● Task requirements
Rewrite the passage of the article on starting music lessons later in life, starting with "6 tips for new" and going on through "your own progress.", using "improvement" in place of "progress".
::: Extracted text :::
How (and why) to start music lessons later in life

Carlton Wilkinson, composer, music professor, writer and editor, has a doctorate degree in music writes, "A lot of folks I run into — young adults, older folks, some retired — have decided to try to pick up a musical instrument for their own enjoyment."

Ted Velykis owns the Collingswood Music store, which opened last year on Lincoln Avenue. The business offers music lessons to both children and adults. 
Photo: Cherry Hill Courier Post

These are not delusional people itching to be on “America’s Got Talent.” They are just folks sensing music could offer their lives an additional, small sense of fulfillment.

Doctors or friends may have advised them to keep their brains active and to practice coordination with their bodies. Some may be curious to make some of the beautiful sounds they’ve heard all their lives.

Whatever the reason, learning an instrument is a positive decision, to be encouraged. Playing regularly can bring not only a sense of stability and purpose, but also a spiritual and physical sense of balance akin to meditation or yoga.

Partly this comes from establishing a connection with the tradition of music playing, creating a sense of belonging to the long line of students and teachers stretching back a thousand years at least and far into the future.

But partly, too, this spiritual fulfillment has to do with the power of music itself.

Music is probably even older than language. Some researchers believe music and language evolved simultaneously from a proto-language, sounds made by our pre-human ancestors that helped synchronize activities for survival tactics, hunting, courtship, and other aspects of social coordination...

6 tips for new music students
1. Picking the right teacher is more important that selecting the right instrument. Find the right fit for your personality and learning styles. Look for teachers who work regularly with adults.
2. Choose a school or teacher that agrees to teach you music you enjoy. You are more likely to practice.
3. Take notes you can refer to later when you are practicing. You might also record your lessons or practice sessions to hear your own progress.
4. Make both space and time in your life to practice regularly. Consider this time you are giving to yourself. Carve out a quiet area of your home; clear your schedule, ideally when you can be alone. Ask family to respect this rehearsal time.
5. Be patient. Anything worth doing takes time.
6. Remember you are doing something wonderful for yourself and your aging brain.
::: Data extracts :::
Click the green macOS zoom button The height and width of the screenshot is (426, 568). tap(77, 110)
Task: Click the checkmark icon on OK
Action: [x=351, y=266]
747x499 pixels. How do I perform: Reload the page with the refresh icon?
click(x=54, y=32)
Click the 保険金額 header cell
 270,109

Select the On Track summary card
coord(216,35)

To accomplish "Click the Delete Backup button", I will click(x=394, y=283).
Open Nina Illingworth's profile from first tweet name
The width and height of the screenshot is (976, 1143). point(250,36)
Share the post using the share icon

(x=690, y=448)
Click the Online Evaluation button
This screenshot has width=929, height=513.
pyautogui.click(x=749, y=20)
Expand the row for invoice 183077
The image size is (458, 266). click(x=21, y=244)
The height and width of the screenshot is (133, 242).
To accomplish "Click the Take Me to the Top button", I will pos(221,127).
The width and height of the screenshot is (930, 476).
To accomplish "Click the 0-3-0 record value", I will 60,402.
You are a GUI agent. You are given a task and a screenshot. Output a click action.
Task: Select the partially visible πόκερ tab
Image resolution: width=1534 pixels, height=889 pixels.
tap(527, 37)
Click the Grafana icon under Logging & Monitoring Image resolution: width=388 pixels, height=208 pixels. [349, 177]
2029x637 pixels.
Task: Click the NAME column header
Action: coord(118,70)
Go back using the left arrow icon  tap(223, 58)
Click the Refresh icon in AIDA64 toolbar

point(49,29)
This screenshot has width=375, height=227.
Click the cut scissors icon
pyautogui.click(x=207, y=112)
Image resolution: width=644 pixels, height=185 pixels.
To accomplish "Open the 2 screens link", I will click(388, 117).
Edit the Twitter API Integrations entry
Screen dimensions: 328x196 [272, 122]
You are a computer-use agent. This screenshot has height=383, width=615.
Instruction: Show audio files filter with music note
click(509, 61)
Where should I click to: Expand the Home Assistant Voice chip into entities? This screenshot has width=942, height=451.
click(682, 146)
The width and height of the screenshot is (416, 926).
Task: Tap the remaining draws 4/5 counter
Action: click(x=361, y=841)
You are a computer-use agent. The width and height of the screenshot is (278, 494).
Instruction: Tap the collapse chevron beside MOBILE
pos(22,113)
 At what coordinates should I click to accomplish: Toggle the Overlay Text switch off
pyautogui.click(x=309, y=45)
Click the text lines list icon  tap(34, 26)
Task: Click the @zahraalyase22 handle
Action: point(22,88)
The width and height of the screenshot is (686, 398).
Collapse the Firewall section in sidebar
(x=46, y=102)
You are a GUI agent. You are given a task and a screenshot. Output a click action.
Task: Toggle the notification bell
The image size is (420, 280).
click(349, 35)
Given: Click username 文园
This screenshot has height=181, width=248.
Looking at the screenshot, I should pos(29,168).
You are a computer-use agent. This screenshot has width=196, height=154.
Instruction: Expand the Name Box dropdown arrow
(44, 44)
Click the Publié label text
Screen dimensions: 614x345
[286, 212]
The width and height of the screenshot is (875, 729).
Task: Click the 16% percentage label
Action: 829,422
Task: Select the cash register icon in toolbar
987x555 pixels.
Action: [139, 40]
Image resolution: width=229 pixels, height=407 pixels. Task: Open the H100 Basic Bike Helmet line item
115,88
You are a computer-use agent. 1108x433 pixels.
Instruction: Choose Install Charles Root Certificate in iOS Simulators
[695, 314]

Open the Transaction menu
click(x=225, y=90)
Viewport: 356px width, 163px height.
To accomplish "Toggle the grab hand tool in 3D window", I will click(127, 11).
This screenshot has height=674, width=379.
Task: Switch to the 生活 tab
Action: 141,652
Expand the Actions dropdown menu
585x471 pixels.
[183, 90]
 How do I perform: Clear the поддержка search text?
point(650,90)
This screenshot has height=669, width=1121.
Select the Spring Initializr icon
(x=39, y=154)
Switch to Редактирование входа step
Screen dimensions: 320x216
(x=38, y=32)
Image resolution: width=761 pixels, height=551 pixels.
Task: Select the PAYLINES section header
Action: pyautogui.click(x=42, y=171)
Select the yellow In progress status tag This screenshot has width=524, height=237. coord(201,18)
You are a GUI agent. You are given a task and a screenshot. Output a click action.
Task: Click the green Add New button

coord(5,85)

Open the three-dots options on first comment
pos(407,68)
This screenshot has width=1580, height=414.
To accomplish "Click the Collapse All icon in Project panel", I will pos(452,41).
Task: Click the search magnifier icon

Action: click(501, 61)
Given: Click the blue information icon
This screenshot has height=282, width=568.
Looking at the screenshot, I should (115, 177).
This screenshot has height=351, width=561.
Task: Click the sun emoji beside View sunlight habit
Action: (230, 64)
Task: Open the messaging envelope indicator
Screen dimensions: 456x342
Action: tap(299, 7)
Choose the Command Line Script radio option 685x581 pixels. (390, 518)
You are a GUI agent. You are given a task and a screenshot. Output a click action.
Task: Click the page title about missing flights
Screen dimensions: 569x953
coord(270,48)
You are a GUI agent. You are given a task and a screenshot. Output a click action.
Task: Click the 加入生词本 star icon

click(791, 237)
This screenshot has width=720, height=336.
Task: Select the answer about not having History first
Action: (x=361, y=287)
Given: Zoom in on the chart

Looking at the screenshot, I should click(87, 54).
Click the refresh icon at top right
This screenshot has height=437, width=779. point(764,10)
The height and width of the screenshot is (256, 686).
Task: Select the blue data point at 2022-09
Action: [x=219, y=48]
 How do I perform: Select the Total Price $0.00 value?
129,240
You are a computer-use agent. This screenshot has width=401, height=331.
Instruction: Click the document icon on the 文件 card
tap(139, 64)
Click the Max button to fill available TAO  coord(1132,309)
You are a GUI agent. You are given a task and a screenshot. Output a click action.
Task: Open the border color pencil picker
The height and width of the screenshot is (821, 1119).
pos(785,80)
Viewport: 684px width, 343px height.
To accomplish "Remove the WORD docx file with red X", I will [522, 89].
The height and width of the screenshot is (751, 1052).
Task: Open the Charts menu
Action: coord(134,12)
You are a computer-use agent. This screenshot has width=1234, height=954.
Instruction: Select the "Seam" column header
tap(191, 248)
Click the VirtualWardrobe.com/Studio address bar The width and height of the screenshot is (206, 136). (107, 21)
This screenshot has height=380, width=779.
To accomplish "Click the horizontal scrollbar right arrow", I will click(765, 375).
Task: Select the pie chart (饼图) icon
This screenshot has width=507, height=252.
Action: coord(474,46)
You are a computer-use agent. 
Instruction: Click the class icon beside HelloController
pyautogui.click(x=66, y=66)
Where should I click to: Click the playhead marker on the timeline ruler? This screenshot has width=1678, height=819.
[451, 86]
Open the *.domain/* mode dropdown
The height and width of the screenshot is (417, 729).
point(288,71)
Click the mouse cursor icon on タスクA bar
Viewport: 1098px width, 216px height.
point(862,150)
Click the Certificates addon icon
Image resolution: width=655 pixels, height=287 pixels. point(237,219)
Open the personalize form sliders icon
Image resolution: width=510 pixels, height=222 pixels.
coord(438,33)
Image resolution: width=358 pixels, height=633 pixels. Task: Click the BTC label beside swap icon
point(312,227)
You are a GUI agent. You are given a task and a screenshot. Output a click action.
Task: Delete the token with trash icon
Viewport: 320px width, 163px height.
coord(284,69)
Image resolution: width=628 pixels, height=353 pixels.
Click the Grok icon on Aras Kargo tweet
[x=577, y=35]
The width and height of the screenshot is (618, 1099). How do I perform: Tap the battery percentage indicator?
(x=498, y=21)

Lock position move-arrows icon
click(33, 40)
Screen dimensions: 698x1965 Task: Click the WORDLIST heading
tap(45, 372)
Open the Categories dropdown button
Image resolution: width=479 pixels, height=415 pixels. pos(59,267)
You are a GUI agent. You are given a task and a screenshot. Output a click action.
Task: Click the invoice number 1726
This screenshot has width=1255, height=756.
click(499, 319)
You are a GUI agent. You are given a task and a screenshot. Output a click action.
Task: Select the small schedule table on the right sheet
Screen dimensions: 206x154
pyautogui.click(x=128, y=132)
:::
● Response for this exercise
6 tips for new music students
1. Picking the right teacher is more important that selecting the right instrument. Find the right fit for your personality and learning styles. Look for teachers who work regularly with adults.
2. Choose a school or teacher that agrees to teach you music you enjoy. You are more likely to practice.
3. Take notes you can refer to later when you are practicing. You might also record your lessons or practice sessions to hear your own improvement.